Data taken from a collection:
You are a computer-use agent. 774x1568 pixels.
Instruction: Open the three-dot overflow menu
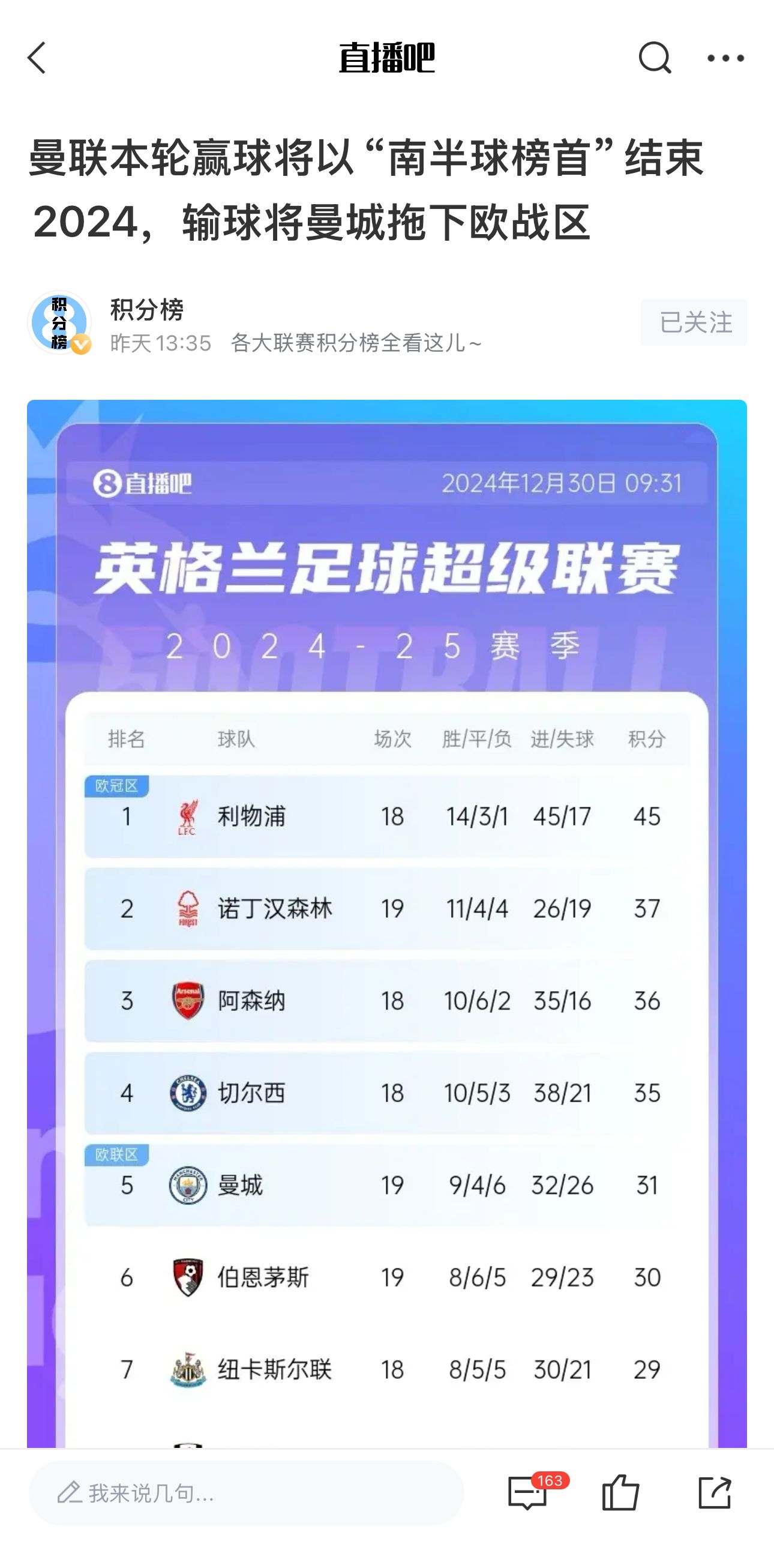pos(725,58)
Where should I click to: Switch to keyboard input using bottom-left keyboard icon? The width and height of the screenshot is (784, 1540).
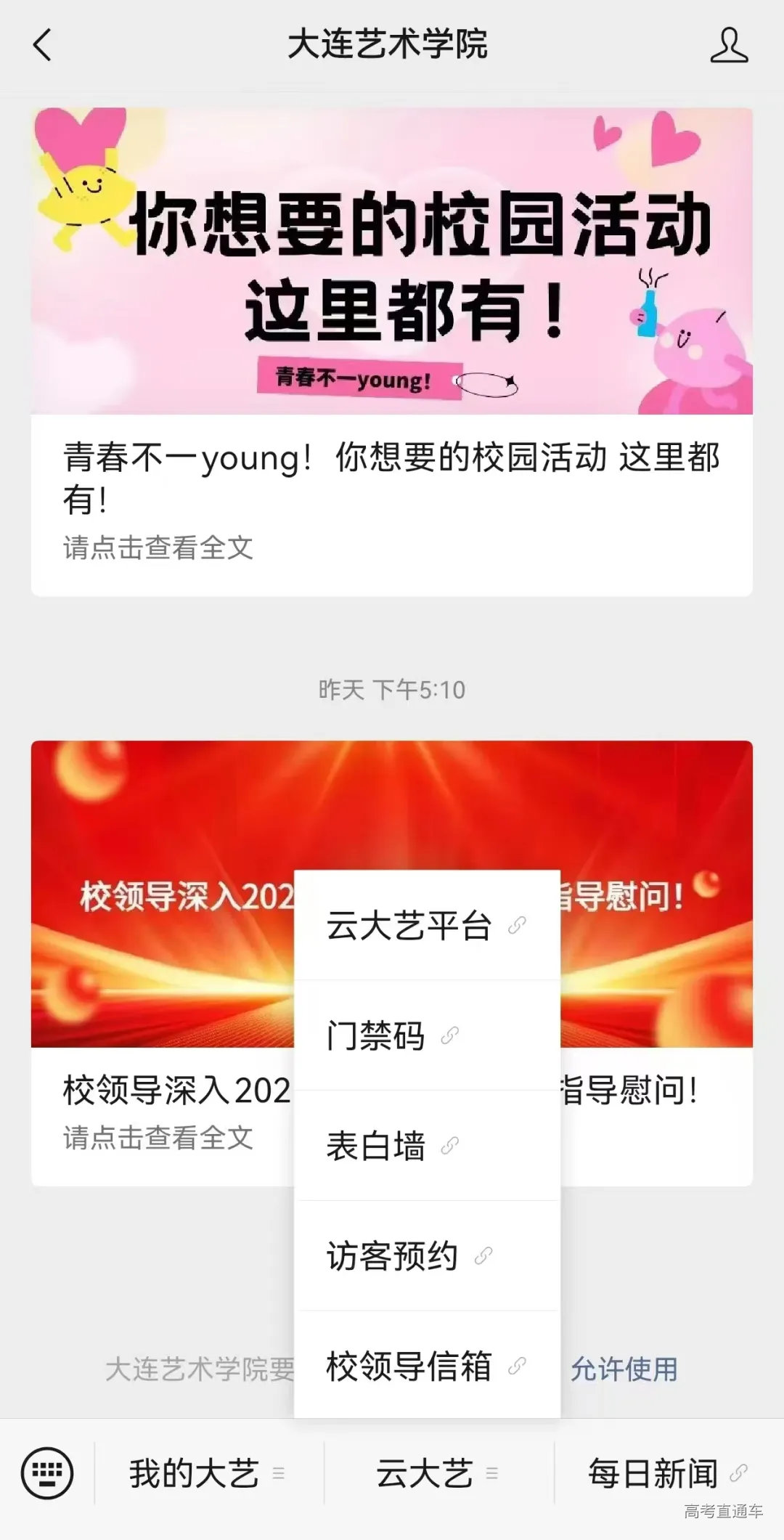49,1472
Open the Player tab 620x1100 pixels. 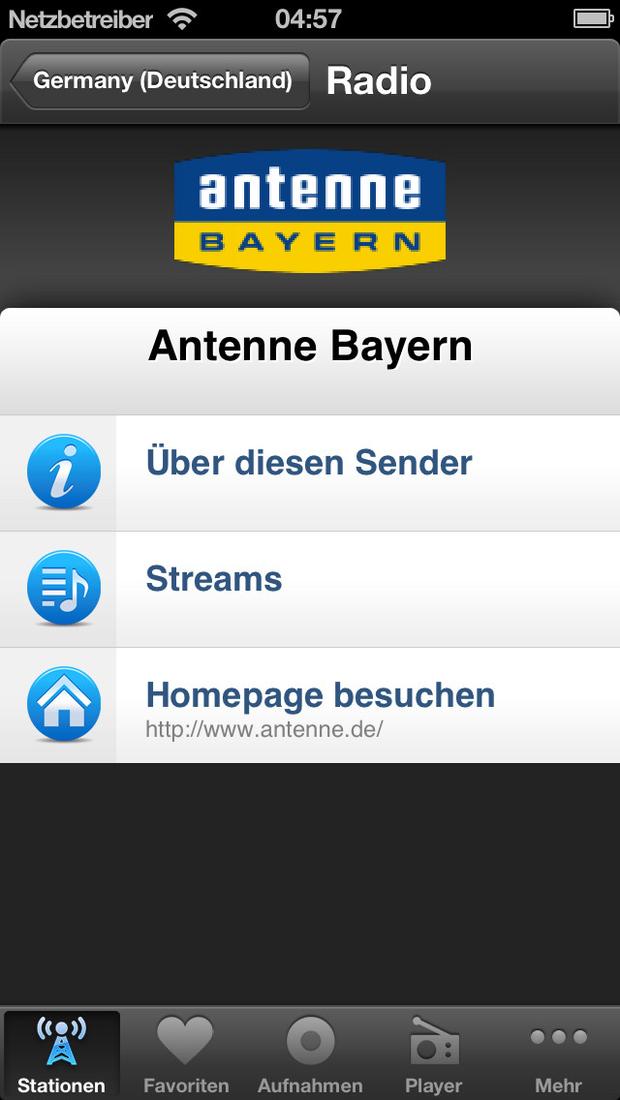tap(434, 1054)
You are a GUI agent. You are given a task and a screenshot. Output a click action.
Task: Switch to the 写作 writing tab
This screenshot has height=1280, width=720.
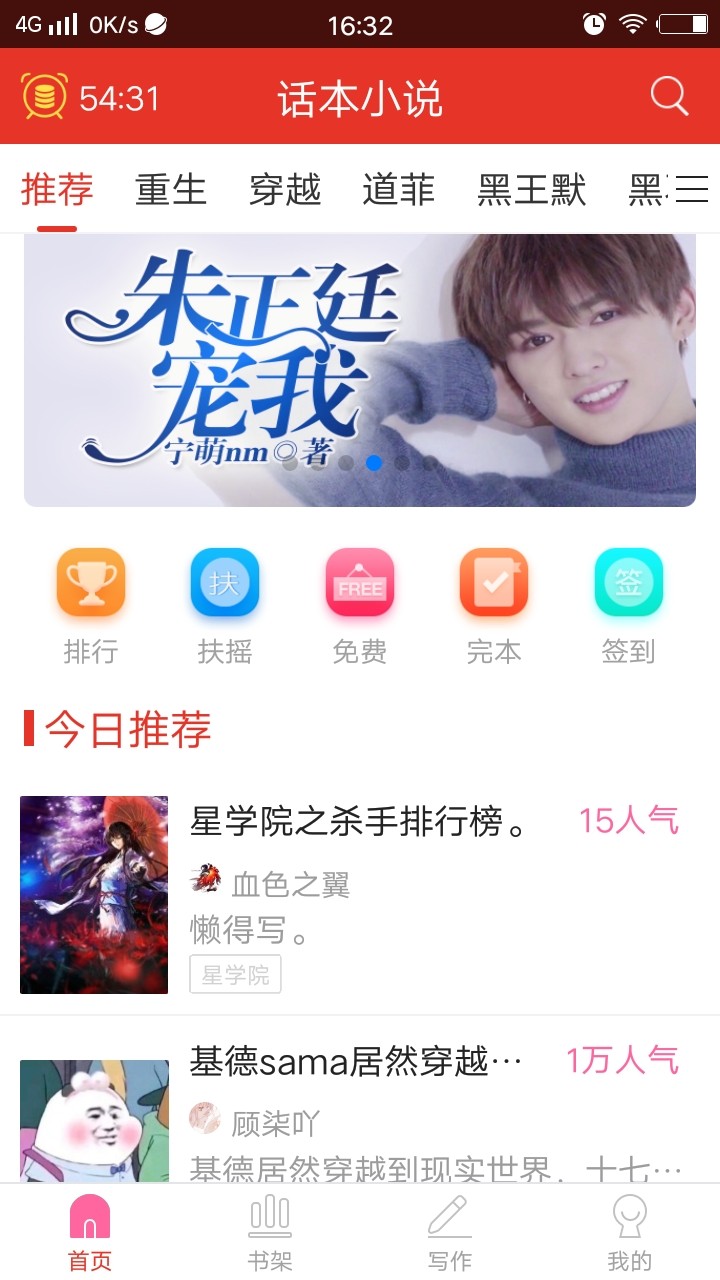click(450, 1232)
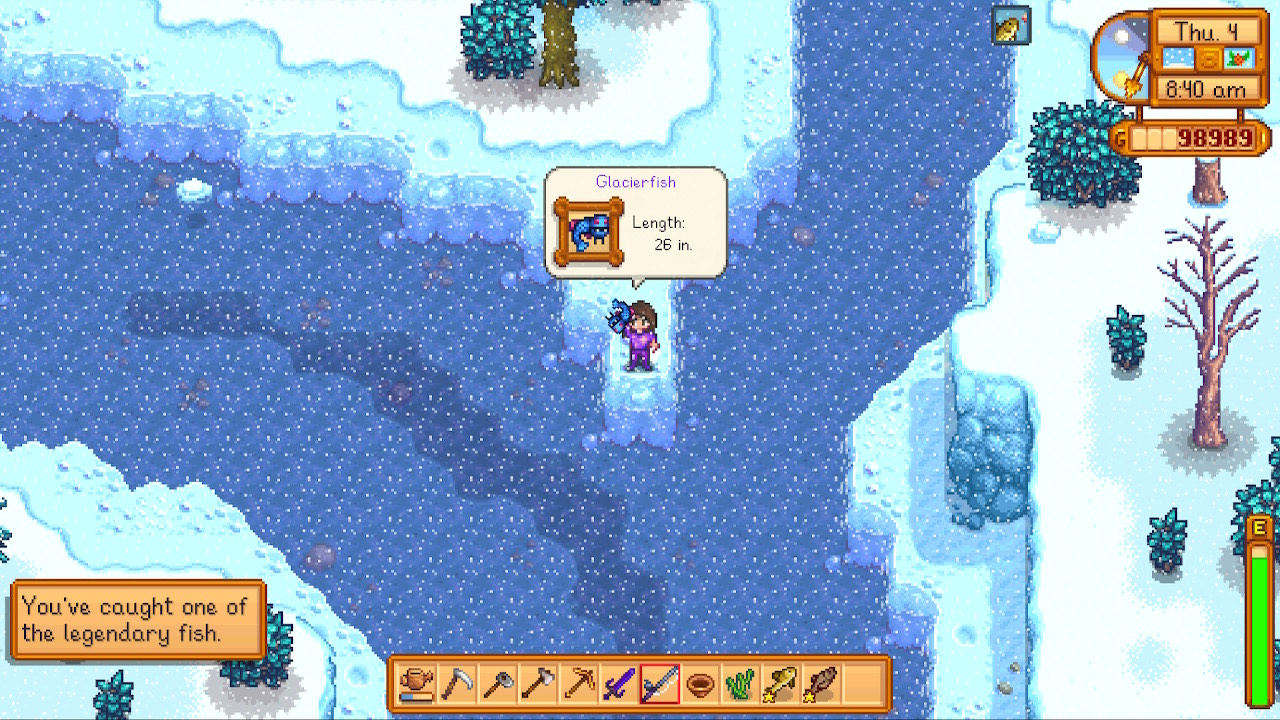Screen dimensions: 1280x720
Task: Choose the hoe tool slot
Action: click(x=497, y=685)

Set exercise →
Show each line of the rows above that contains the word "screenshot".

Exercise response →
Where should I click to: Switch to keyboard input using bottom-left keyboard icon? The width and height of the screenshot is (784, 1540).
You are a GUI agent. You are given a task and a screenshot. Output a click action.
This screenshot has height=1280, width=720.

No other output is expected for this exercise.